- PARTS OF THE EXERCISE -
a – Translate this sentence from the passage on simulated spot noise below into Spanish: "Edge noise is applied to the outer perimeter of the spot (after chord removal)."
b – Using the passage on simulated spot noise below, answer these questions:
(i) What models the irregularity of RNA washout during slide preparation?
(ii) From what kind of distribution is the distance L of each chord center to the edge selected?
(iii) For background noise across multiple arrays, what kind of distribution models the interarray difference?

Inner hole noise variation illustrated at three levels: +1, 0, −1 (left to right).  

002404j.7.jpg

The irregularity of RNA washout during slide preparation is modeled by chord noise (chord removal). The number, Nc, of chords to be removed for a spot is selected from a discrete distribution, {0,1,2,3,4}, where the elements of the distribution occur with probabilities p0, p1, p2, p3, and p4, respectively. For images with very few pieces cut off, the zero-chord probability p0 is very high, and the three- and four-chord probabilities are close to 0 (possibly equal to 0). To model interarray variability, the probabilities can be treated randomly. This noise parameter is set once for every block that is not a spot level noise. Once the number of chords for a spot is determined, the distance, L, of each chord center to the edge is selected from a beta distribution, with interblock variability for the beta distribution being uniformly modeled (simulation 5). Finally, the chord locations are chosen uniformly randomly according to an angle θ between 0 and 2π. Figure 8 shows chord noise at different levels.

Figure 8

Chord noise variation illustrated at three levels: +1, 0, −1 (left to right).

002404j.8.jpg

Owing to the manner in which liquid dries, the spots usually do not have smooth edges. Edge noise is simulated via a parameterized edge-noise algorithm adopted from digital document processing. Edge noise is applied to the outer perimeter of the spot (after chord removal). Figure 9 shows the noise at different levels.

Figure 9

Spot edge variation illustrated at three levels: +1, 0, −1 (left to right).

002404j.9.jpg

Many factors contribute to the fluorescent background observed: autofluorescence from the glass surface or the surface of the detection instrument, nonspecific binding of fluorescent residues after hybridization, local contamination from posthybridization slide handling, etc. Background noise is simulated by a normal distribution whose parameters are randomly chosen to describe the process, and for multiple arrays, the interarray difference is modeled by a uniform distribution (simulation 20).

- INFORMATION -
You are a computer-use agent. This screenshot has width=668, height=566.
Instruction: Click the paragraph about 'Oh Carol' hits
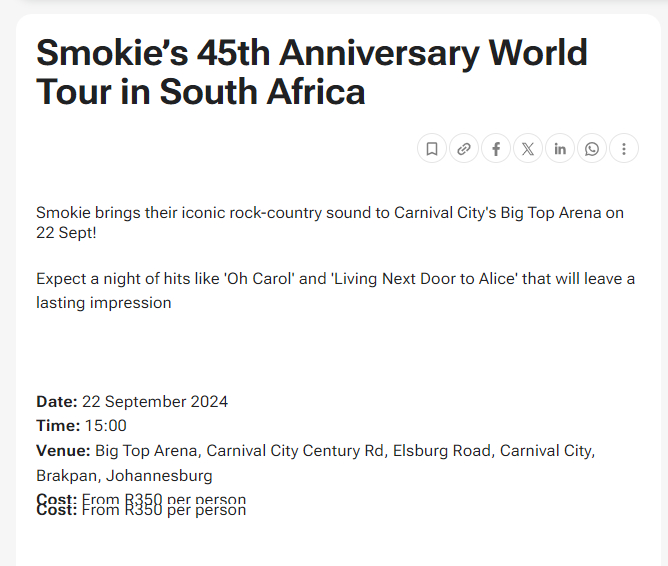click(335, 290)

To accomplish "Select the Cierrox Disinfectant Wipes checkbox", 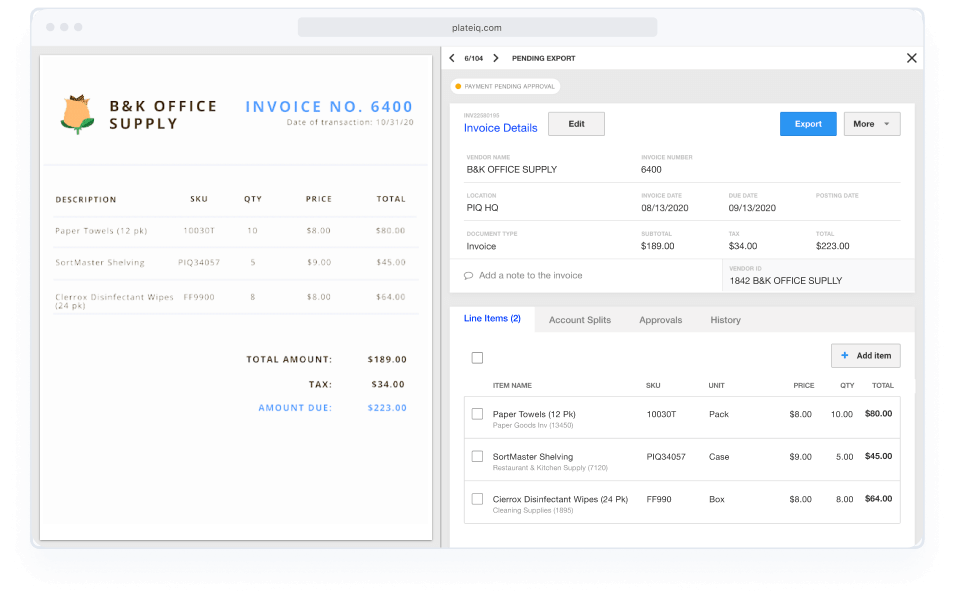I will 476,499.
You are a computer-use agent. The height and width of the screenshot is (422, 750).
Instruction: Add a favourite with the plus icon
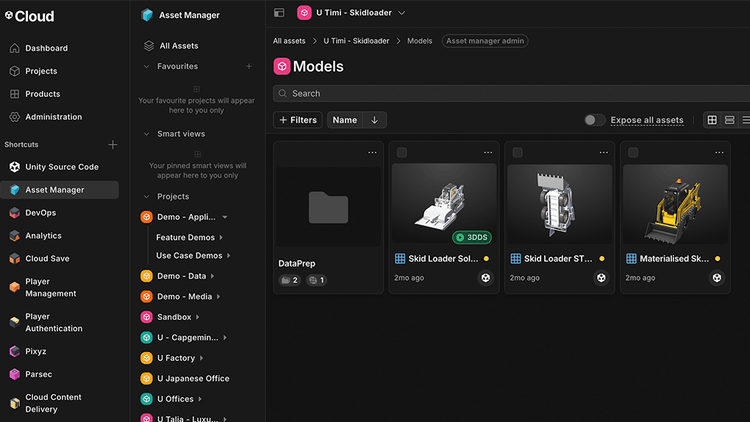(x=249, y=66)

* * *

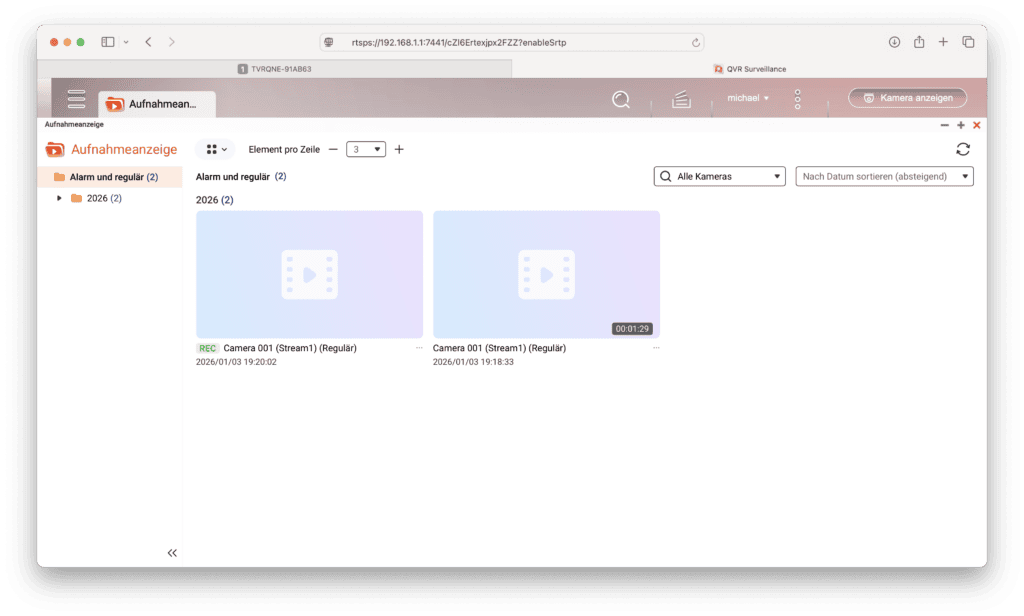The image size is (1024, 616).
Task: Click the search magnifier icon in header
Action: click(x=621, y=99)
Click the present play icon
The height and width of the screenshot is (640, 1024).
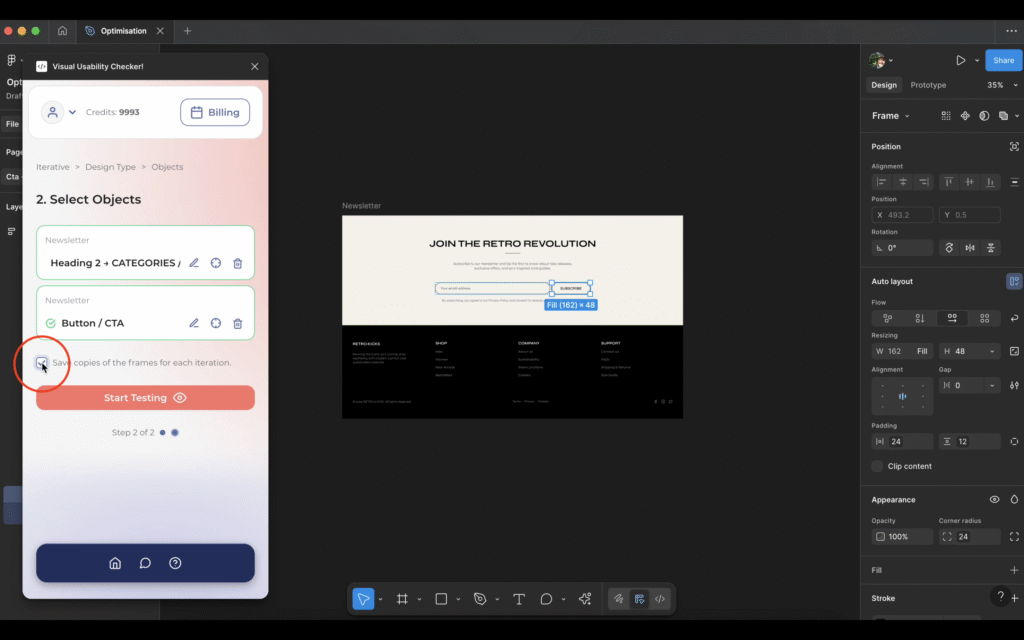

- RESULTS OF THE TASKS -
a – El ruido de borde se aplica al perímetro exterior de la mancha (después de la eliminación de cuerdas).

b –
(i) Chord noise (chord removal)
(ii) A beta distribution
(iii) A uniform distribution